With Campaign Journal: The Political Events of 1983-1984 (1985), Drew returns to the detailed diary entries, recording a presidential election campaign with much of the focus on strategies used by Democratic Party candidates trying to win back the White House. Election Journal: Political Events of 1987-1988 (1989) offers more discursive judgements of events and people than her previous books on presidential campaigns, assigning to Ronald Reagan, for instance, the role of "dominant figure" in the 1988 election. Both books reflect what a reviewer called her "extraordinary capacity for eliciting the informed observations of insiders."

Since 1989 Drew has continued to contribute the "Letter from Washington" for the New Yorker as well as to write articles for such publications as the New York Times Sunday Magazine. Her subjects have included the role of Congress in the post-Cold War era, politics in the Soviet Union, the 1992 presidential election campaign, and the politics of campaign finance reform. In 1993 she began work on a book about the first year of the Clinton administration.

For On the Edge: The Clinton Presidency (1994), Drew interviewed every high official in the White House, along with Cabinet officers, Capitol Hill staff, and other Washington insiders. Although criticized for the number of anonymous quotes, this method allowed her to deliver an accumulation of painstaking detail that enhances the book's credibility and paints one of the fullest pictures of the Clinton Administration's creation of its ambitious but ill-fated health care proposal.

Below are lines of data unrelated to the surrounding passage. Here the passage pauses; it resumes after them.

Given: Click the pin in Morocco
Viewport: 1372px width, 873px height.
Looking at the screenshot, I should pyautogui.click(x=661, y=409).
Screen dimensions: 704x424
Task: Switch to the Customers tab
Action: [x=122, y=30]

Showdown: The Struggle Between the Gingrich Congress and the Clinton White House (1996) offers a similarly detailed portrait, this time of then-Speaker of the House Newt Gingrich. The exhaustive work—a journalist colleague described her "lichen-like attachment" to Gingrich—followed the Speaker's fall from triumph to failure within the space of one year. The book highlights a criticism of the type of journalistic reportage Drew utilizes; it creates an accurate picture of a moment in time but lacks the potential for the kind of reliable analysis that a historical work can provide.

In Whatever It Takes: The Real Struggle for Political Power in America (1997), Drew was applauded for her insight that the interests of a political party may conflict with those of its candidate: Bob Dole's presidential campaign was abandoned by the Republicans to increase their chances of winning the House and Senate. The book, a look at the activities and ethics of several powerful conservative lobbies, was panned by some for shining light on the conservatives at the same time that the Clinton Administration's ethical difficulties were coming to light. Yet critics agreed that Whatever It Takes offers Drew's usual fair—if slightly left-leaning—portrait, teeming with insider information.

Bibliography:

Marzolf, M., Up from the Footnote: A History of Women Journalists (1977).

Reference Works:

CA 104 (1982). WWAW (1997/1998).

Other reference:

American Spectator (July 1996). BW (26 May 1997). CSM (9 Nov. 1977). JAS (Aug. 1983). National Review (9 Aug. 1985). NR (30 Dec. 1981, 13 Mar. 1995). NYRB (21 Jan. 1982, 6 June 1996, 14 Aug. 1997). NYTBR (14 Sept. 1975, 9 Nov. 1977, 13 May 1979, 8 Nov. 1981, 11 Sept. 1983, 17 March 1985, 2 April 1989, 27 Nov. 1994). Newsweek (18 Dec. 1971, 13 Oct. 1975). PW (26 Sept. 1994). Reason (Dec. 1997). Washington Journalism Review (Dec. 1981).